Regarding the IS assessment method applied by the UPC, I call it a PSA because it is very close to the EPO’s PSA, and in fact way closer to the EPO’s PSA than to the IS assessment methods of other leading juridictions (Germany, UK, US).
I can see two differences :
First, the UPC calls for a “realistic” starting point, and accepts that there may be more than one starting point. At the EPO, the term “closest prior art” normally implies that there can only be one starting point. However, this is not binding on an opponent who wants to launch several attacks based on different starting points, and my understanding is that an OD cannot dismiss the opponent’s submission because it would be a violation of the opponent’s right to be heard. In other words, there may be a difference between the ex parte and the inter partes contexts in the way the EPO applies the PSA.

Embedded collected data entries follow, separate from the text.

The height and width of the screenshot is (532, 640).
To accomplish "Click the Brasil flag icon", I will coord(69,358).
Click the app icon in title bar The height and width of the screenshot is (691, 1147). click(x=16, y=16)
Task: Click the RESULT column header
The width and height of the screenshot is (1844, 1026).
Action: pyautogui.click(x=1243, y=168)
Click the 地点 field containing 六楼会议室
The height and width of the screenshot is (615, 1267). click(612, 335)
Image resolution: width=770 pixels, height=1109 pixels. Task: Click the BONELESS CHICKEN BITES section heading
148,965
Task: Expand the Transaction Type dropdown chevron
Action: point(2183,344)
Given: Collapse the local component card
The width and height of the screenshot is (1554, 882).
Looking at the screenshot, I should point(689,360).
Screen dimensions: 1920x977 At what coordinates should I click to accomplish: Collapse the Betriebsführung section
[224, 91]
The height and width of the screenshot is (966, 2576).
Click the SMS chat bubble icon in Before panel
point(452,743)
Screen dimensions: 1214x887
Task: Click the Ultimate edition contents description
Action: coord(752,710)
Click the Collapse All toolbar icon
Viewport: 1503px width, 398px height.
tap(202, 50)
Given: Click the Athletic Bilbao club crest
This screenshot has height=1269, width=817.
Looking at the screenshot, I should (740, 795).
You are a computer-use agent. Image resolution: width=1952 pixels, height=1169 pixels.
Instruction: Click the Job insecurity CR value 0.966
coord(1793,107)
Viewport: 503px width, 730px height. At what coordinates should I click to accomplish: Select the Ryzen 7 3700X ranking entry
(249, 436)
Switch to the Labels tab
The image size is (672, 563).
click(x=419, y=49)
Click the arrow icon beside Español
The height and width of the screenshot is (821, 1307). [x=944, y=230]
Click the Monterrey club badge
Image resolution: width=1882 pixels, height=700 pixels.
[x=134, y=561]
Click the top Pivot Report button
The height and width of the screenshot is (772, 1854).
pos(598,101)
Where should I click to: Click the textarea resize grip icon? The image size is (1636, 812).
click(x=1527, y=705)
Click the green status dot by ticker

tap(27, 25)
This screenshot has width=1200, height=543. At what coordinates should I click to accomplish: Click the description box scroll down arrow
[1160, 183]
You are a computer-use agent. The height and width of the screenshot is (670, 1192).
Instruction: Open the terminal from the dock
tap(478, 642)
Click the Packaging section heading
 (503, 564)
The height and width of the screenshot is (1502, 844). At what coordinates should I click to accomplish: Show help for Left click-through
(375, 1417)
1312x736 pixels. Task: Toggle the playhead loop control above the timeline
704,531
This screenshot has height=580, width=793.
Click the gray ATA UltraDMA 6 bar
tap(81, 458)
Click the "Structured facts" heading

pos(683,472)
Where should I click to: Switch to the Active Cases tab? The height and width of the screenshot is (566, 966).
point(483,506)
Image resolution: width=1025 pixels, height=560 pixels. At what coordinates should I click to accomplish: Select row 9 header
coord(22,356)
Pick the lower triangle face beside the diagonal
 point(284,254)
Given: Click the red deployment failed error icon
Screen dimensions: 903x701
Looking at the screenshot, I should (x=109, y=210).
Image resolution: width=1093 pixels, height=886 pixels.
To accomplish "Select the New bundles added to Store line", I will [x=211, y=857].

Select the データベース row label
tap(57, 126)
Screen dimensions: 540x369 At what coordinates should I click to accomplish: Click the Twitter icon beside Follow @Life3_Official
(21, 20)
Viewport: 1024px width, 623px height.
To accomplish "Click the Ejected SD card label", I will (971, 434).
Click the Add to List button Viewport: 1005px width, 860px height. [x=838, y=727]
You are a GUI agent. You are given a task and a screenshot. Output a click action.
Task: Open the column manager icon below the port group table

Second, the UPC in the first decisions of the CoA did not refer to a so-called “objective technical problem” taking into account prior art found as a result of the search, but held that the problem was to be defined in view of the entire application.
On this topic, it is of note that the Paris CD decision Kinexon vs Ballino of 20 April 2025 departs from the CoA decisions by referring to an objective technical problem. It will be interesting to see if it the CoA accepts this departure from its first decisions. If so, the UPC approach would become very close to the EPO’s.
Mr Hagel,
If you do not understand my reaction in respect of the statement in R 8/19, then I cannot help you. It is your problem, not mine. As explained to you, doubts as to whether examiners are bound to apply the PSA are totally out of place. It is absolutely flabbergasting to even come up with such a statement.
Your last reply illustrates again once more, that you have the nag to come up with sweeping statements based on isolated decisions also taken by first instance divisions of the UPC.
At the EPO, the term “closest prior art” does not imply that there can only be one starting point. However, when at the EPO, its come to show a lack of IS, then it is indeed enough to show that one way is enough to show this.
When the opponent has launched a plurality of reasonable attacks of lack of IS, then each attack has to be dealt with in order to come to the conclusion that IS exists. Indeed, an OD cannot dismiss an opponent’s submission, but it can certainly be dealt in a more summary way. If all the opponent’s submissions have been dealt with its right to be heard will have been respected. because
In T 320/15 it was made clear that the structure of the PSA is not to be seen as a forum where a party can develop various attacks at will from various prior art documents, in the hope that one of them would have a chance of success. There is nothing to add,
At the UPC, and at the German Federal Court, all possible ways are taken in order to show a lack of IS. This is actually superfluous. One way should be enough.
The way to tackle IS at the UPC may be very close to the PSA, but in view of the clear differences, it is not a PSA. It is a “Canada Dry” version of EPO’s PSA.